Required action —
For this task, retype the records below exactly.
#### Data for the task ####
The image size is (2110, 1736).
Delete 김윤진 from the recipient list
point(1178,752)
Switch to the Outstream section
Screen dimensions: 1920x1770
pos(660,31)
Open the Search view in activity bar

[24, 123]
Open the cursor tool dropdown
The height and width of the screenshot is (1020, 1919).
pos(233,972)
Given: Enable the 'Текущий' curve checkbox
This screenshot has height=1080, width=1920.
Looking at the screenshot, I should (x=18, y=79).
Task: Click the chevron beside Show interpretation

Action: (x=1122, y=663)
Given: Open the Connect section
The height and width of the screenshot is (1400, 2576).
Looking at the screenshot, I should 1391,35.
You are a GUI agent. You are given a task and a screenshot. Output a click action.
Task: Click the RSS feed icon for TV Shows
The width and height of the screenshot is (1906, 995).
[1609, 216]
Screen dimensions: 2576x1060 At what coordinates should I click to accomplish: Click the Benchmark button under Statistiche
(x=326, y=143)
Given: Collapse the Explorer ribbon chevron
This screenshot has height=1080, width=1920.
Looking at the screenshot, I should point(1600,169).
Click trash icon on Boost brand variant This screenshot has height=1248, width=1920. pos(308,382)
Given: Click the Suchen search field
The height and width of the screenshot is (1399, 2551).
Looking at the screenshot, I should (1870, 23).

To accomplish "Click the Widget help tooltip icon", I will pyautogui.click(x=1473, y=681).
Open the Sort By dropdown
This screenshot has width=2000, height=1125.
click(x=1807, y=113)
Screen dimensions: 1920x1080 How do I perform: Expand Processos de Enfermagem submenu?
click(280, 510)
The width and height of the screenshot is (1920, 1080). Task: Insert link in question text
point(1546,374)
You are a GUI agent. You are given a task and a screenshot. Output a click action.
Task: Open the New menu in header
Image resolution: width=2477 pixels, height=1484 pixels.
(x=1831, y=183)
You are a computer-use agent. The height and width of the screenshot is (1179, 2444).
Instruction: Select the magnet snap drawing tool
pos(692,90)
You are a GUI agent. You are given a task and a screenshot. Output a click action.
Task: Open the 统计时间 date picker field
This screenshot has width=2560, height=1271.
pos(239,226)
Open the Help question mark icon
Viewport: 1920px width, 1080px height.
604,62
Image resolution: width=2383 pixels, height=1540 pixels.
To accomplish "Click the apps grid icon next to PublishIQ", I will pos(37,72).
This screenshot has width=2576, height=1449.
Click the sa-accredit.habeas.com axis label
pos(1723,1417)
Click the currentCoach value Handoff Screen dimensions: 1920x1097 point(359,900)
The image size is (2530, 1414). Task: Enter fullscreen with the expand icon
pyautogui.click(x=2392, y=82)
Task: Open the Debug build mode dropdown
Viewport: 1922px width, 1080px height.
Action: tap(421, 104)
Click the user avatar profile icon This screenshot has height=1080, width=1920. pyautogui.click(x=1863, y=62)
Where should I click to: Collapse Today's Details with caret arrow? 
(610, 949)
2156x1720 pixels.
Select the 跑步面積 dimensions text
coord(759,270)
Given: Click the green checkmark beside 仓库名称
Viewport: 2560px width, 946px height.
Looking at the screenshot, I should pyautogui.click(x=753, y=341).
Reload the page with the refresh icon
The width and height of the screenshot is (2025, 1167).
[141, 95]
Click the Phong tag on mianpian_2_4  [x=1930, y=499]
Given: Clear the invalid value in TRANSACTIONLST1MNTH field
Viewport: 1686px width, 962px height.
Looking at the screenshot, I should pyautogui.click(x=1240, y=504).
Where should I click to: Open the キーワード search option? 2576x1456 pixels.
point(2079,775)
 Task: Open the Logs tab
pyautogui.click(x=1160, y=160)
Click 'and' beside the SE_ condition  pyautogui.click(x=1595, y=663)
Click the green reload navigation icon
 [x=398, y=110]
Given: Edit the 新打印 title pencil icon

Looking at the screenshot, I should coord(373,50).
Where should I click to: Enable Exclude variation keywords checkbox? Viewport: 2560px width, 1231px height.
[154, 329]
####
Task response —
The image size is (2110, 1736).
Delete 김윤진 from the recipient list
point(1178,752)
Switch to the Outstream section
Screen dimensions: 1920x1770
pos(660,31)
Open the Search view in activity bar

[24, 123]
Open the cursor tool dropdown
The height and width of the screenshot is (1020, 1919).
pos(233,972)
Given: Enable the 'Текущий' curve checkbox
This screenshot has height=1080, width=1920.
Looking at the screenshot, I should (x=18, y=79).
Task: Click the chevron beside Show interpretation

Action: (x=1122, y=663)
Given: Open the Connect section
The height and width of the screenshot is (1400, 2576).
Looking at the screenshot, I should 1391,35.
You are a GUI agent. You are given a task and a screenshot. Output a click action.
Task: Click the RSS feed icon for TV Shows
The width and height of the screenshot is (1906, 995).
[1609, 216]
Screen dimensions: 2576x1060 At what coordinates should I click to accomplish: Click the Benchmark button under Statistiche
(x=326, y=143)
Given: Collapse the Explorer ribbon chevron
This screenshot has height=1080, width=1920.
Looking at the screenshot, I should point(1600,169).
Click trash icon on Boost brand variant This screenshot has height=1248, width=1920. pos(308,382)
Given: Click the Suchen search field
The height and width of the screenshot is (1399, 2551).
Looking at the screenshot, I should (1870, 23).

To accomplish "Click the Widget help tooltip icon", I will pyautogui.click(x=1473, y=681).
Open the Sort By dropdown
This screenshot has width=2000, height=1125.
click(x=1807, y=113)
Screen dimensions: 1920x1080 How do I perform: Expand Processos de Enfermagem submenu?
click(280, 510)
The width and height of the screenshot is (1920, 1080). Task: Insert link in question text
point(1546,374)
You are a GUI agent. You are given a task and a screenshot. Output a click action.
Task: Open the New menu in header
Image resolution: width=2477 pixels, height=1484 pixels.
(x=1831, y=183)
You are a computer-use agent. The height and width of the screenshot is (1179, 2444).
Instruction: Select the magnet snap drawing tool
pos(692,90)
You are a GUI agent. You are given a task and a screenshot. Output a click action.
Task: Open the 统计时间 date picker field
This screenshot has width=2560, height=1271.
pos(239,226)
Open the Help question mark icon
Viewport: 1920px width, 1080px height.
604,62
Image resolution: width=2383 pixels, height=1540 pixels.
To accomplish "Click the apps grid icon next to PublishIQ", I will pos(37,72).
This screenshot has width=2576, height=1449.
Click the sa-accredit.habeas.com axis label
pos(1723,1417)
Click the currentCoach value Handoff Screen dimensions: 1920x1097 point(359,900)
The image size is (2530, 1414). Task: Enter fullscreen with the expand icon
pyautogui.click(x=2392, y=82)
Task: Open the Debug build mode dropdown
Viewport: 1922px width, 1080px height.
Action: tap(421, 104)
Click the user avatar profile icon This screenshot has height=1080, width=1920. pyautogui.click(x=1863, y=62)
Where should I click to: Collapse Today's Details with caret arrow? 
(610, 949)
2156x1720 pixels.
Select the 跑步面積 dimensions text
coord(759,270)
Given: Click the green checkmark beside 仓库名称
Viewport: 2560px width, 946px height.
Looking at the screenshot, I should pyautogui.click(x=753, y=341).
Reload the page with the refresh icon
The width and height of the screenshot is (2025, 1167).
[141, 95]
Click the Phong tag on mianpian_2_4  [x=1930, y=499]
Given: Clear the invalid value in TRANSACTIONLST1MNTH field
Viewport: 1686px width, 962px height.
Looking at the screenshot, I should pyautogui.click(x=1240, y=504).
Where should I click to: Open the キーワード search option? 2576x1456 pixels.
point(2079,775)
 Task: Open the Logs tab
pyautogui.click(x=1160, y=160)
Click 'and' beside the SE_ condition  pyautogui.click(x=1595, y=663)
Click the green reload navigation icon
 [x=398, y=110]
Given: Edit the 新打印 title pencil icon

Looking at the screenshot, I should coord(373,50).
Where should I click to: Enable Exclude variation keywords checkbox? Viewport: 2560px width, 1231px height.
[154, 329]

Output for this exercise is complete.